There are two solutions for the standard MNIST handwritten digit recognition problem in the book.
The first is with a three-layer densely connected network, and the other is with a convolutional network. Text on page 473 suggests that there has been an implied comparison between the two (it seems logical and didactic). However, arbitrarily chosen hyperparameters of the convolutional network don't give a chance to fall in love with the beauty of CNN.

Let me explain what I mean.
The first densely connected MNIST classifier has 25.818 trainable parameters and can be easily trained using a CPU. My Mac needs only about 10s per epoch for that. It achieves 96.69% accuracy.
The second convolutional solution has staggering 3.274.634 parameters. It's 100+ times bigger than the first. Thanks to the computing efficiency of pytorch, it takes only about 5 times longer to train this network (using a CPU). It achieves 99.07% accuracy.
The example reads like a 100+ times bigger model adds 1,5% of accuracy to achieve better classification performance for the MNIST task. Cool.

However, it seems the second model is a good illustration not for value that can add a convolutional approach but for the rule of thumb from the cs231n course - "you should use as big of a neural network as your computational budget allows and use regularization techniques to control overfitting." In reality, this model is unreasonable arbitrarily big (it is just unclear why it needs 1024 units in the classifier), and comparable results can be achieved with a significantly smaller model.

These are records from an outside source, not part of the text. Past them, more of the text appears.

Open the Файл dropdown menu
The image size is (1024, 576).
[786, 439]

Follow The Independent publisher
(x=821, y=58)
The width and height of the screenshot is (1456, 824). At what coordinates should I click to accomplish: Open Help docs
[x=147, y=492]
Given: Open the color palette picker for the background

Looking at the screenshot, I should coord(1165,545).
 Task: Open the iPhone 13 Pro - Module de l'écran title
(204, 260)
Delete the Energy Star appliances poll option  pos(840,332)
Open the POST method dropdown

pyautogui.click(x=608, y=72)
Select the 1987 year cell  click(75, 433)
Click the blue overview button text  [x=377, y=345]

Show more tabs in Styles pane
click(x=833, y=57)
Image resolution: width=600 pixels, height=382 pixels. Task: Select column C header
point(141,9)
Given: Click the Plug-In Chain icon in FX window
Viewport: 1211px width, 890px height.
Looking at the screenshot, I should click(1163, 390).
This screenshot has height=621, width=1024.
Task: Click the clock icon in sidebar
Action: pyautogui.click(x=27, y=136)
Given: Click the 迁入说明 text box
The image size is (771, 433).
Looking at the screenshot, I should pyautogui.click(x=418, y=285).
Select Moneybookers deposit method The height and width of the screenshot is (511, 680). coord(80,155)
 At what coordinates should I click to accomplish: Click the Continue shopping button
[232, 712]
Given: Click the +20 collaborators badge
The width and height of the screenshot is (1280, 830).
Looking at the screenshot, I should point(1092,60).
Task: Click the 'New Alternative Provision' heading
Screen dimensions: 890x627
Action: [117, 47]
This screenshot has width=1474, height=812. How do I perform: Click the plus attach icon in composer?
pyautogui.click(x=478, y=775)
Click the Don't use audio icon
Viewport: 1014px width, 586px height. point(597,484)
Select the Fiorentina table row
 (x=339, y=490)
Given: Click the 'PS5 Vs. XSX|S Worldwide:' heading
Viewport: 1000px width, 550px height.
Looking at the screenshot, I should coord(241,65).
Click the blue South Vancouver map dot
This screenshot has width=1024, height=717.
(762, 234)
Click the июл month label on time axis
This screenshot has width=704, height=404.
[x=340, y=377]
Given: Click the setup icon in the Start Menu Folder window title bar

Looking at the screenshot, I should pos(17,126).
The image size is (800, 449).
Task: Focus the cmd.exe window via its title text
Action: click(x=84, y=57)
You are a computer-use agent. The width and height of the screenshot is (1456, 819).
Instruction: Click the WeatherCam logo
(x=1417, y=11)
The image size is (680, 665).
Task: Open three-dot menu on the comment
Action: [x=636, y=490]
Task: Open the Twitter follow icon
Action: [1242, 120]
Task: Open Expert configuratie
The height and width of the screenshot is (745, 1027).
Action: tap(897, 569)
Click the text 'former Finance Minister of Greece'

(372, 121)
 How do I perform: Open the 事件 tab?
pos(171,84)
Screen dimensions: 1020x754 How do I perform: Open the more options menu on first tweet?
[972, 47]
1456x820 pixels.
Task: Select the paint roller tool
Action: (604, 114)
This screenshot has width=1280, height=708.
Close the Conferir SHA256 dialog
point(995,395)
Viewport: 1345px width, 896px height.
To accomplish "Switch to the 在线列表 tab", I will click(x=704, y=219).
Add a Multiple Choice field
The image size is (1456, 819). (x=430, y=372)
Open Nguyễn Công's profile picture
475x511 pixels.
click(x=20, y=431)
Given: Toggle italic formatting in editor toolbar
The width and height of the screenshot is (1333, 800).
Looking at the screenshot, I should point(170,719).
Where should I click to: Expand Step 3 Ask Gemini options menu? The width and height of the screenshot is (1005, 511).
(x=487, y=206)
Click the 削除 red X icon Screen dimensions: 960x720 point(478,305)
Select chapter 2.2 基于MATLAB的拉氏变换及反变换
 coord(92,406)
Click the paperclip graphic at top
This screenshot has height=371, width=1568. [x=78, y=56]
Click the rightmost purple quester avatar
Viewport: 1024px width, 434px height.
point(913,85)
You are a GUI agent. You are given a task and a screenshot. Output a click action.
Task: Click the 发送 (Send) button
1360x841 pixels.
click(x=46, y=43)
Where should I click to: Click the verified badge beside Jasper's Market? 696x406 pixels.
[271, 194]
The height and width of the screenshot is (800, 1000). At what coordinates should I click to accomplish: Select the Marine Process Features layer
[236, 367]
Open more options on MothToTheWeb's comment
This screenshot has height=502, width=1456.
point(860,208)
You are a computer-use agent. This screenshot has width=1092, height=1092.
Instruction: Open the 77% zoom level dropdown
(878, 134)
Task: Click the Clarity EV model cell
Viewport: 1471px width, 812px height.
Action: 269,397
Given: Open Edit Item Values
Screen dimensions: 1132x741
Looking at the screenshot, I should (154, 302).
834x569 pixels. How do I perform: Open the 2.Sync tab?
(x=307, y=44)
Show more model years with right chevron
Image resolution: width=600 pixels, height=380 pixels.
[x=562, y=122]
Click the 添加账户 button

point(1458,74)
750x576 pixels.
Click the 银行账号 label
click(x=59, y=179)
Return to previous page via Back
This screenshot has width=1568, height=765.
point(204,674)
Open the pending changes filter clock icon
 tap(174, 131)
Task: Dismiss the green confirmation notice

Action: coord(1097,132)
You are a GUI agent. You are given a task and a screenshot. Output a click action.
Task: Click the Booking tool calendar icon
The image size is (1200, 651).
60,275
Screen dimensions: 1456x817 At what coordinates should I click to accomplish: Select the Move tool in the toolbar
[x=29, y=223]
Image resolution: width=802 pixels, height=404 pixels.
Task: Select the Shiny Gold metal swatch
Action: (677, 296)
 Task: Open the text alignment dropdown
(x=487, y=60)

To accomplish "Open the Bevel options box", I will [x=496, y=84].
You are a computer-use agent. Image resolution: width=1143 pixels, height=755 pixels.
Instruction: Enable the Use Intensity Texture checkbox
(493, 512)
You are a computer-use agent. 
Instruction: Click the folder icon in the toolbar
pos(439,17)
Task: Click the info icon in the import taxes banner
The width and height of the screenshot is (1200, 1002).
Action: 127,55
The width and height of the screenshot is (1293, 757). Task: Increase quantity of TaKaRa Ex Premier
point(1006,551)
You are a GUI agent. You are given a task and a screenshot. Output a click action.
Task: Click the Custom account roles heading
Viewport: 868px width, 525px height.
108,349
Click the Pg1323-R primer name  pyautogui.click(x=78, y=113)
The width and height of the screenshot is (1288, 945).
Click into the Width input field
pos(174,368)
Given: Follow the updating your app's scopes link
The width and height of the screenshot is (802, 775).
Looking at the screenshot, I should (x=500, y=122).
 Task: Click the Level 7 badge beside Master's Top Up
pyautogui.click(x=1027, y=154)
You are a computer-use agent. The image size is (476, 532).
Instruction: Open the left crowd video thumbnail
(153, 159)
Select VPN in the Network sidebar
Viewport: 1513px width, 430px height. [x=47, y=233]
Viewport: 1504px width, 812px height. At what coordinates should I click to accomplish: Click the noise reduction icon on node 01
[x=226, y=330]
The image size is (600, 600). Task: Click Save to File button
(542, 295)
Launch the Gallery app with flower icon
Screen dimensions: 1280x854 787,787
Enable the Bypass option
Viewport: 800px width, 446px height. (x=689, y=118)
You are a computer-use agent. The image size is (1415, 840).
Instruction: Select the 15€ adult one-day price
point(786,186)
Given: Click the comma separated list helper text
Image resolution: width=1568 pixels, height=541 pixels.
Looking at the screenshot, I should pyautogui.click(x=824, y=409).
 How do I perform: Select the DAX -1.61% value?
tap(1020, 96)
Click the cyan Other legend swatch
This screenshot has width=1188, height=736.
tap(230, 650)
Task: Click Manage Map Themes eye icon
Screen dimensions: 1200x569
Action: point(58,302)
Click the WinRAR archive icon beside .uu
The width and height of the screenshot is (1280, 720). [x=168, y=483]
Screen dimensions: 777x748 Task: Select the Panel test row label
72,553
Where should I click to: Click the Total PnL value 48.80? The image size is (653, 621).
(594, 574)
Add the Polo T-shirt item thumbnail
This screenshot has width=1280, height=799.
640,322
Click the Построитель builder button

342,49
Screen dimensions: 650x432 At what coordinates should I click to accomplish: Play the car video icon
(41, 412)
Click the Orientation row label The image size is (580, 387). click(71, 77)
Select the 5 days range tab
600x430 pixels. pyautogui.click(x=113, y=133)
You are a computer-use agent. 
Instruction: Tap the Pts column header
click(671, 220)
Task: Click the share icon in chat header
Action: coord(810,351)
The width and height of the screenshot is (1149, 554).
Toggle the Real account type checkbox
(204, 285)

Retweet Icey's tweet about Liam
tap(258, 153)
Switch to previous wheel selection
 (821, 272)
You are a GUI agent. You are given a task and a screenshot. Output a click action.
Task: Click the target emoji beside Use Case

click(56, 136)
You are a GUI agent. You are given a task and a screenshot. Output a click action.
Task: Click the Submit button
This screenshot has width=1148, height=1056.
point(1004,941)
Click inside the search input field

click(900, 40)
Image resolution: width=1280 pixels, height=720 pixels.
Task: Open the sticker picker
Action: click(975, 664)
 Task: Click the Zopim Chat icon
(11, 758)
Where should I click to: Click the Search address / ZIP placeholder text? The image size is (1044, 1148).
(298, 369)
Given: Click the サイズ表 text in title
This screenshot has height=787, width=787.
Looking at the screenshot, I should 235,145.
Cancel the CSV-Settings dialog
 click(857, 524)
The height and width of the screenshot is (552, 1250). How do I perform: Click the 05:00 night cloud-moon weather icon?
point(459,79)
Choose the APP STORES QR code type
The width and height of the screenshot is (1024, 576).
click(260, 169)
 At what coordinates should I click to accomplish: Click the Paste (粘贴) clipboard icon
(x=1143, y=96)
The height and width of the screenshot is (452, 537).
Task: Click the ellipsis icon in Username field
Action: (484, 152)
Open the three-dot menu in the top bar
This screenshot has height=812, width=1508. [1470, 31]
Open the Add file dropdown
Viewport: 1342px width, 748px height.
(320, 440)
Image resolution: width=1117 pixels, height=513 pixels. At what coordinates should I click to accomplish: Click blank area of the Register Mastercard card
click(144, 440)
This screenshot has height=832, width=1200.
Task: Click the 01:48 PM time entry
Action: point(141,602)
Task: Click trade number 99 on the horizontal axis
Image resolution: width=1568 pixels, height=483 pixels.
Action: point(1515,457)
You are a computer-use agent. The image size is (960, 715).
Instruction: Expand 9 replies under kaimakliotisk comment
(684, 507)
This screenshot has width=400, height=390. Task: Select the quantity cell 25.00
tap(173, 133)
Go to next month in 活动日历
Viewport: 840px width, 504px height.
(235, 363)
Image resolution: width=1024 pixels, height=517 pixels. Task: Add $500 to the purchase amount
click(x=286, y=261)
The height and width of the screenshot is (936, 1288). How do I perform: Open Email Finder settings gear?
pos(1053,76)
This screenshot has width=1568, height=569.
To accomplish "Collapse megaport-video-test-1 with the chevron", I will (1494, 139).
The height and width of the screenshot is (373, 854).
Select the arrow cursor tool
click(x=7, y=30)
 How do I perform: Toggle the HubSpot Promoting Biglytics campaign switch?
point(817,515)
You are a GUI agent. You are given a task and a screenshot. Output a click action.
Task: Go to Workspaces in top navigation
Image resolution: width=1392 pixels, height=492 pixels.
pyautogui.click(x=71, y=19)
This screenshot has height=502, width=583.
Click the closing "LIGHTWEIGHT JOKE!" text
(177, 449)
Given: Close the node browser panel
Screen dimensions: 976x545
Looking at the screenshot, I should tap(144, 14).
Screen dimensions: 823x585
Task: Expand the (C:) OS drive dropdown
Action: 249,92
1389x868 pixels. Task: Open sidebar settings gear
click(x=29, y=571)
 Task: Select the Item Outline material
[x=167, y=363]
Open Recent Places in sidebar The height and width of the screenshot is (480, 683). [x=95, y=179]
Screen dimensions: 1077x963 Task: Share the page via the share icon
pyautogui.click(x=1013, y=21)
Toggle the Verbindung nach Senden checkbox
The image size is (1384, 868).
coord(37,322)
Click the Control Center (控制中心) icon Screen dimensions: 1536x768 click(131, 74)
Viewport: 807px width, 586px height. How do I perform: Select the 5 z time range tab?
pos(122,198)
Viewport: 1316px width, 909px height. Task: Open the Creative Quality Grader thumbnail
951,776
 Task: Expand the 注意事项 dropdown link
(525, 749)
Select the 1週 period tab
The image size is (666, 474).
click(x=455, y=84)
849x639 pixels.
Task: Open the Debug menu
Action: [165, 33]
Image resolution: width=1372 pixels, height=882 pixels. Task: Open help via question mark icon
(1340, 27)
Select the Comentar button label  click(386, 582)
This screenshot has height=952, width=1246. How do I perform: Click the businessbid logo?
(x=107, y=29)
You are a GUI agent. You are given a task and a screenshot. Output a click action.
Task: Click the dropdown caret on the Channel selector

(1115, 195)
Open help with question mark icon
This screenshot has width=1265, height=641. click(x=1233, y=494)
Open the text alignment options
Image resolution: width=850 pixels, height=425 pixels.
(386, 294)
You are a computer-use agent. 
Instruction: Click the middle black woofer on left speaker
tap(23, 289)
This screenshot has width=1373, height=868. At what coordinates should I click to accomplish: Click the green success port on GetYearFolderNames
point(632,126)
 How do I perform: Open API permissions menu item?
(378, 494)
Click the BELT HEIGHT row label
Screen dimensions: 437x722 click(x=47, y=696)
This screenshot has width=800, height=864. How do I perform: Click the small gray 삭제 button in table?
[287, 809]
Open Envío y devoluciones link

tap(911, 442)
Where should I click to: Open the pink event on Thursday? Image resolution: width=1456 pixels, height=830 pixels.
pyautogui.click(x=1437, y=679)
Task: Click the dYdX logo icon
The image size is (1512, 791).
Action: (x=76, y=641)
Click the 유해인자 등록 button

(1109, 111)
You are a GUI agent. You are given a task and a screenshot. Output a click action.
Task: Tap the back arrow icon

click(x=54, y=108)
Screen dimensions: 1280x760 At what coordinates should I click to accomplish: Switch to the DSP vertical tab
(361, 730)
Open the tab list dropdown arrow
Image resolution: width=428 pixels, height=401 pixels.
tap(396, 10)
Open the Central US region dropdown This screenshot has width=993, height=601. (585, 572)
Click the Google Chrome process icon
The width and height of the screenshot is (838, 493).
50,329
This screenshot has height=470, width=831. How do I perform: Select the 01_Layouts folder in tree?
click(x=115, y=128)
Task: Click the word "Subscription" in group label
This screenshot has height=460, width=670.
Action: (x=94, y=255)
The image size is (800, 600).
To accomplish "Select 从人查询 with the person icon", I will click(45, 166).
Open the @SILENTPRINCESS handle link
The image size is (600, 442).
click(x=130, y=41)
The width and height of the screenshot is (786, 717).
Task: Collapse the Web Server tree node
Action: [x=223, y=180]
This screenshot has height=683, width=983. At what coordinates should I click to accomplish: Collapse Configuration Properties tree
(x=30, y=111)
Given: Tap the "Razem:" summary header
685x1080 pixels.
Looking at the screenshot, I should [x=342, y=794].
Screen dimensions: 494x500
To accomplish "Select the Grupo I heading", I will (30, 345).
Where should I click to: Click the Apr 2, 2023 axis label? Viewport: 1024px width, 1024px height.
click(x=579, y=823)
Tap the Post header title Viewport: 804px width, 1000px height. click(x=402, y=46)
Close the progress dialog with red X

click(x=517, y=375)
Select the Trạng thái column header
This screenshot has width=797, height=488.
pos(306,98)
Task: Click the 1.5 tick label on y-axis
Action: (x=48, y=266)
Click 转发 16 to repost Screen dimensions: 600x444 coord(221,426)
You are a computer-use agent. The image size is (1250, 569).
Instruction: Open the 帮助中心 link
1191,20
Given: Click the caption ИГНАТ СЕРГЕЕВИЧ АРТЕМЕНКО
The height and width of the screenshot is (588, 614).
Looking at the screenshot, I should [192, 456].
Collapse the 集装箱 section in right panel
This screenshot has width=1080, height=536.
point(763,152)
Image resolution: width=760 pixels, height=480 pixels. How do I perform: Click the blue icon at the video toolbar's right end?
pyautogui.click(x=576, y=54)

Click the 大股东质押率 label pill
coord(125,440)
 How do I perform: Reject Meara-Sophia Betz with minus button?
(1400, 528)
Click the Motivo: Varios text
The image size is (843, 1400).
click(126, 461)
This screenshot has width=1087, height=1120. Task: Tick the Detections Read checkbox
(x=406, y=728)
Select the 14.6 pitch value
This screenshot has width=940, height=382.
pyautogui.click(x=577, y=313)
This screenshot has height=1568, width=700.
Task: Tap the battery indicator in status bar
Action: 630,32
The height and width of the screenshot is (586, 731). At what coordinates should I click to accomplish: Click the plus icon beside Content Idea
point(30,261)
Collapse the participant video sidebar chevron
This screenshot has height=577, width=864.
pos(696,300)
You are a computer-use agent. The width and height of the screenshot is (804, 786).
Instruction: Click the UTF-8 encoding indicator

For example, the model with 8 filters in the first convolutional layer, 16 filters in the second, and 32 units in the hidden layer of the classifier (28.874 parameters, let's say, very close to the densely connected solution) can achieve ~99.20% accuracy and demonstrates how using convolution layers can help achieve better results with the same sizes. (This model and its results can be reviewed here)

[rasbt]

That's a great suggestion @pavlo-yanchenko. Going a step further, I think MNIST is not a great example for comparing MLPs and CNNs from a didactic point because MNIST is "so easy." I.e., you can achieve 93% accuracy with a logistic regression model already -- no hidden layers required. The only reason why MNIST is still used is that it is a) included in PyTorch and convenient b) it's relatively intuitive. But yeah, not a great example for CNNs vs MLPs.